Myolysis: using a laparoscopic procedure, an electric current or laser is used to

vaporize or destroy the fibroids and to shrink the blood vessels that feed them. A similar procedure using liquid nitrogen to freeze them (cryomyolysis) can be used. The safety, efficacy and recurence risks of myolysis and cryomyolysis have yet to be determined.


Endometrial Ablation: This treatment, performed with special instruments inserted into the uterus, uses either heat, microwave energy or electric current to destroy the lining of the uterus. It will reduce blood loss but will not help with shrinking or destroying fibroids that are located in the uterine wall or surface.


Uterine artery embolisation: This technique is performed by an interventional radiologist. In this procedure, small particles are injected into the blood vessels feeding the fibroids to cut off blood flow and hence to cause them to shrink. The advantages over surgery involve no incision, and shorter recovery time.





MRI guided focused ultrasound surgery: This is a highly specialized technique with promising results, but its long-term effectiveness is unknown. Hence it is not widely available. During this procedure the patient is positioned within a specially crafted MRI scanner that allows visualisation of anatomy. Fibroids are located, targeted and destroyed using focused high-frequency, high energy sound waves. No incision is made.




Information is widely available in magazines and on the internet on alternative treatment options. These range from dietary recommendations to enzymes or herbal preparations. More research is required in these areas to determine their true efficacy.

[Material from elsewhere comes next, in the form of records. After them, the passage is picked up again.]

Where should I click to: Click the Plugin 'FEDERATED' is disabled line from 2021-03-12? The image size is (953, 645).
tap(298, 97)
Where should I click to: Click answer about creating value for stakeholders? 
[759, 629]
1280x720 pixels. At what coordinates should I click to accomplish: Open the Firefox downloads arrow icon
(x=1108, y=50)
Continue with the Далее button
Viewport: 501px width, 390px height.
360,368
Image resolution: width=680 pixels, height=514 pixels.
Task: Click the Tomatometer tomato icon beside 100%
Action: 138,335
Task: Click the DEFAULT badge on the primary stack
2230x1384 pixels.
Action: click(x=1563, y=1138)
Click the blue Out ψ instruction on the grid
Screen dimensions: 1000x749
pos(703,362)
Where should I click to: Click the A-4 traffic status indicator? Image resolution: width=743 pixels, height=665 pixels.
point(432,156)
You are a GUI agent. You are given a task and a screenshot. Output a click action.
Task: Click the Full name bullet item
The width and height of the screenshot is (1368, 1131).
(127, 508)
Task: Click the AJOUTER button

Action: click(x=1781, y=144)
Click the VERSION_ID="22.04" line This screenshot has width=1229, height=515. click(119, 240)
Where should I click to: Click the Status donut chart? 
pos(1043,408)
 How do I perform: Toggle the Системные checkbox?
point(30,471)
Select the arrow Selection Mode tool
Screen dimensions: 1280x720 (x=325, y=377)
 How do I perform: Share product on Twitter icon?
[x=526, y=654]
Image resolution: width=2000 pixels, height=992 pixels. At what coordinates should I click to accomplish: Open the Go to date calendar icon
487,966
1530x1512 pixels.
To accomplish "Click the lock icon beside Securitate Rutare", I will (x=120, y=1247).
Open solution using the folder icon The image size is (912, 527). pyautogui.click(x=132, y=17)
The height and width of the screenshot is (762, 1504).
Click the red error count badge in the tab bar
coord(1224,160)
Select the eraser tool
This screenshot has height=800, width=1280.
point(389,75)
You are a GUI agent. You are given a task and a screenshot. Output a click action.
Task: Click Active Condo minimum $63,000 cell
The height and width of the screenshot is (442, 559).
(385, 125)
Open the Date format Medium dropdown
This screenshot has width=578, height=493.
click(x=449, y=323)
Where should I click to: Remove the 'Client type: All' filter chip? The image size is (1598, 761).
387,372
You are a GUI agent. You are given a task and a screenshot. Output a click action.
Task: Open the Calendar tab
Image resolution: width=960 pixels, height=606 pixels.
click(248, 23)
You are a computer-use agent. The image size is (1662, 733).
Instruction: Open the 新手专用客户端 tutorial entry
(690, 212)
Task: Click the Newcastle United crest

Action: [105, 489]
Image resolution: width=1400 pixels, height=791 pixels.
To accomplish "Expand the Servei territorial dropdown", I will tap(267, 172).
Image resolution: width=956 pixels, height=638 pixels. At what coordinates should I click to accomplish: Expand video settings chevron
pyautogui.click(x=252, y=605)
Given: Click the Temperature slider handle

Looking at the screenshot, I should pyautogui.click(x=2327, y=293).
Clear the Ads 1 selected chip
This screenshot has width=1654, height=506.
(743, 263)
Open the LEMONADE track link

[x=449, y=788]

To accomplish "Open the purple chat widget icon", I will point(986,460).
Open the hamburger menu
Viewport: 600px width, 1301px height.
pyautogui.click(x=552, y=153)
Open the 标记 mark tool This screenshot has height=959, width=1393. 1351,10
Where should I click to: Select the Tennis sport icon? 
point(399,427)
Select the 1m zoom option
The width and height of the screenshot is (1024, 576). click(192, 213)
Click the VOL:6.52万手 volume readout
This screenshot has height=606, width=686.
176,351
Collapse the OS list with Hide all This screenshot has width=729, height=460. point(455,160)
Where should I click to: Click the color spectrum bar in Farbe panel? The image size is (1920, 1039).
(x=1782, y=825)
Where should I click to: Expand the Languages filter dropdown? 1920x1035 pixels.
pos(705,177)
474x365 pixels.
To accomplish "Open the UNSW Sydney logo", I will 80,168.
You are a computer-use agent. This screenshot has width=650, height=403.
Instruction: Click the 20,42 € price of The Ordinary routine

  1. During pregnancy under the influence of hormones, existing fibroids may grow. They usually return to their original size around six weeks after the baby is delivered.
  2. Most women are able to carry babies to full term. Some end up with a preterm or premature delivery because there is insufficient room in the uterus.
  3. Caesarian section may be necessary because fibroids can occasionally obstruct the birth canal or result in the baby being positioned too incorrectly for natural birth.
  4. Heavy bleeding immediately after birth can be a complication of fibroids.